Creating SQL database on Azure cloud

Next, you must create a database. On Azure cloud we can use SQL database service which comes with added advantages of HA and maintenance. For this configuration, we can create Azure SQL Database. For more information, see https://docs.microsoft.com/en-us/azure/sql-database/sql-database-get-started-portal

Using Azure portal, create a SQL Database by selecting Databases under marketplace. Once SQL database starts running connect to it.

Setting up Network security groups

Each subnet has the associated network security group created for you. Network security groups ensure security by allowing or disallowing the flow of traffic on particular entities and from IP addresses.

Configure the incoming/outgoing ports for the Network security groups as per deployment requirements. Read more at https://docs.microsoft.com/en-us/azure/security-center/security-center-enable-network-security-groups

Setting up the Azure Application Gateway

An Application Gateway is required to balance the load between different Gateway Server instances. Using Application Gateway on Azure portal, configure Application Gateway to add Gateway Server instances. Application Gateway has the endpoint URL, which a trading partner uses to communicate with BusinessConnect^™.

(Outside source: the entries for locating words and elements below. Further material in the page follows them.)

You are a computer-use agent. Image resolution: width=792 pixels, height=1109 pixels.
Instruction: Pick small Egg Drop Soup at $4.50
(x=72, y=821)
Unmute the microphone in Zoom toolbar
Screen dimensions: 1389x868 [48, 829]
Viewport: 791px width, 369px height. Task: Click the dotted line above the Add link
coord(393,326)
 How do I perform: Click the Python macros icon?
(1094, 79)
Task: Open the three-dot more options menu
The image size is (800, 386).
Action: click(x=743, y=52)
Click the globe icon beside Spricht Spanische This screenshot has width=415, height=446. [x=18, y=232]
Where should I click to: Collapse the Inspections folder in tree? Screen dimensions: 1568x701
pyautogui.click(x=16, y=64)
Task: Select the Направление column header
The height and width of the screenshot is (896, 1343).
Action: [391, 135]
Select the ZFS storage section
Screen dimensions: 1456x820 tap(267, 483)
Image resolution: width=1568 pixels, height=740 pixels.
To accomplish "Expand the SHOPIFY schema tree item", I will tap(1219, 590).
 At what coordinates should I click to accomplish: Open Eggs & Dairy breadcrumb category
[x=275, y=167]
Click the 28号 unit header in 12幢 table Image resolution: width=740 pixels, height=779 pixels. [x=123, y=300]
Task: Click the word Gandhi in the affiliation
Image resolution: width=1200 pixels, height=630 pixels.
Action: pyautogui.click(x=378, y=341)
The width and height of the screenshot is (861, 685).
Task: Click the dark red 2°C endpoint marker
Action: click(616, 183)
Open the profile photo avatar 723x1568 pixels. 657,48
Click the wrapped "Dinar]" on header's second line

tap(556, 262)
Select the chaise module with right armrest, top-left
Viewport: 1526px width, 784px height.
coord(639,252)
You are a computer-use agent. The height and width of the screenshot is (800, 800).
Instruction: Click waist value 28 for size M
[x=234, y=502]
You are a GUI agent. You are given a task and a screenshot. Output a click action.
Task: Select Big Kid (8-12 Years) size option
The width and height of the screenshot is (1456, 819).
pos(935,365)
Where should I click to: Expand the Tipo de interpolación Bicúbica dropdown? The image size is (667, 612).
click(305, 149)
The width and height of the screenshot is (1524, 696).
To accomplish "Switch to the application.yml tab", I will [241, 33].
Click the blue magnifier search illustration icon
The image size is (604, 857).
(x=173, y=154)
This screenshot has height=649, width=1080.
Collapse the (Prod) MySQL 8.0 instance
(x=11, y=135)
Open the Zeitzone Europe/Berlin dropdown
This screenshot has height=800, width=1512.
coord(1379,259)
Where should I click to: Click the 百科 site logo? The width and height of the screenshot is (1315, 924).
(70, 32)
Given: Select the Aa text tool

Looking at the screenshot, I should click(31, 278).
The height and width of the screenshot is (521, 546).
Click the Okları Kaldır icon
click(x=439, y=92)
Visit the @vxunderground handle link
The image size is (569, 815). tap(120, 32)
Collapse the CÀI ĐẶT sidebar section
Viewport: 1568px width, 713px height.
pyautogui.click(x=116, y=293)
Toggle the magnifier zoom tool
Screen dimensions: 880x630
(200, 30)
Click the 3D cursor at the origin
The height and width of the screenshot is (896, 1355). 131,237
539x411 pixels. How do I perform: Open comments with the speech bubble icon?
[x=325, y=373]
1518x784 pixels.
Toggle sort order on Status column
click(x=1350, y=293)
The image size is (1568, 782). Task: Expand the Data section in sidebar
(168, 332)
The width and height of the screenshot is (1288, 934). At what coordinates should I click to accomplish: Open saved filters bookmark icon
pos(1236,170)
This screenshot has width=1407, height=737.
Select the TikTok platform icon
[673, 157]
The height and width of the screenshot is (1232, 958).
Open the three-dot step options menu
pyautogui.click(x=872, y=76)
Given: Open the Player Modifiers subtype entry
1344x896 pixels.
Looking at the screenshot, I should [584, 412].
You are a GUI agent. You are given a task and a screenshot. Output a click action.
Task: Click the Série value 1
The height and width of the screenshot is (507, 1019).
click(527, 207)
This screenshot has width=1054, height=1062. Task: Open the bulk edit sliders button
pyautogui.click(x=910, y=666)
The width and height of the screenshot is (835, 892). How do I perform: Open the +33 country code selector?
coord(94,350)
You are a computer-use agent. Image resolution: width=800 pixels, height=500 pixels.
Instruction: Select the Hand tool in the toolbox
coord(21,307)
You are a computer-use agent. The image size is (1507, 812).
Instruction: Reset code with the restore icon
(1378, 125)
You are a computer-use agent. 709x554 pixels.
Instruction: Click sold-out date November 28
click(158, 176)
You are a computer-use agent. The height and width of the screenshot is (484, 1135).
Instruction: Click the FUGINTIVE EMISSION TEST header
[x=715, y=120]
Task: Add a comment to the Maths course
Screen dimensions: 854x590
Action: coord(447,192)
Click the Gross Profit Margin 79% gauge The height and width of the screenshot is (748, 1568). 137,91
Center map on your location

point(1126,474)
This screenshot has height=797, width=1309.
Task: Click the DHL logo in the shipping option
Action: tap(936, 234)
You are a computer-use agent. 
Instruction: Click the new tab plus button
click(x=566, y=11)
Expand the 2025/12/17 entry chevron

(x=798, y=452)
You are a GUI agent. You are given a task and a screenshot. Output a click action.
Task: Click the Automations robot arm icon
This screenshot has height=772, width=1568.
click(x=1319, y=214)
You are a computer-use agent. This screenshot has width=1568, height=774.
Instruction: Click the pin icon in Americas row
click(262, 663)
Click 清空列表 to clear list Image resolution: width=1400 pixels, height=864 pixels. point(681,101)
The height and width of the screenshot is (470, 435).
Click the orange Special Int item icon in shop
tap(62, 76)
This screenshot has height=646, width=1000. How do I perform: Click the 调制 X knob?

Application Gateway requires an empty subnet. For more information, see https://docs.microsoft.com/en-us/azure/application-gateway/quick-create-portal

Further Azure Application Gateway can be configured to terminate SSL connection at Application Gateway for security and performance.

Creating an Azure Load Balancer for outgoing connections

By default, every resource on a Vnet has an internet access, which can be controlled using NSG rules.

To enable connections through single IP Address to the Trading Partner on a different network, you must create Azure Load Balancer. This enables the trading partner to whitelist a single IP address for security.

For more information, see https://docs.microsoft.com/en-us/azure/load-balancer/quickstart-create-basic-load-balancer-portal

On Azure portal, create Azure Load balancer and associate the Interior server VM's on PrivateSubnetIS. 

Note: The Interior Server machines on PrivatesubnetIS should be associated to an availability set, so that they can be associated to Azure load balancer through back-end pool settings.

An outgoing internet connection is required for Interior Server plug-ins.

Setting up Azure Storage File system

Azure Storage File system should be accessed by all the engines on PrivateSubnetIS and is shared among InteriorServer and Private Process machines.

Create a storage account on azure portal associated to required resource group, For more information, see https://docs.microsoft.com/en-us/azure/storage/common/storage-quickstart-create-account?tabs=portal

Once the storage account is created, create a folder and mount the path on all the Interior servers to access Azure storage. These folders are then configured as Shared and Temp folder using TIBCO Administrator.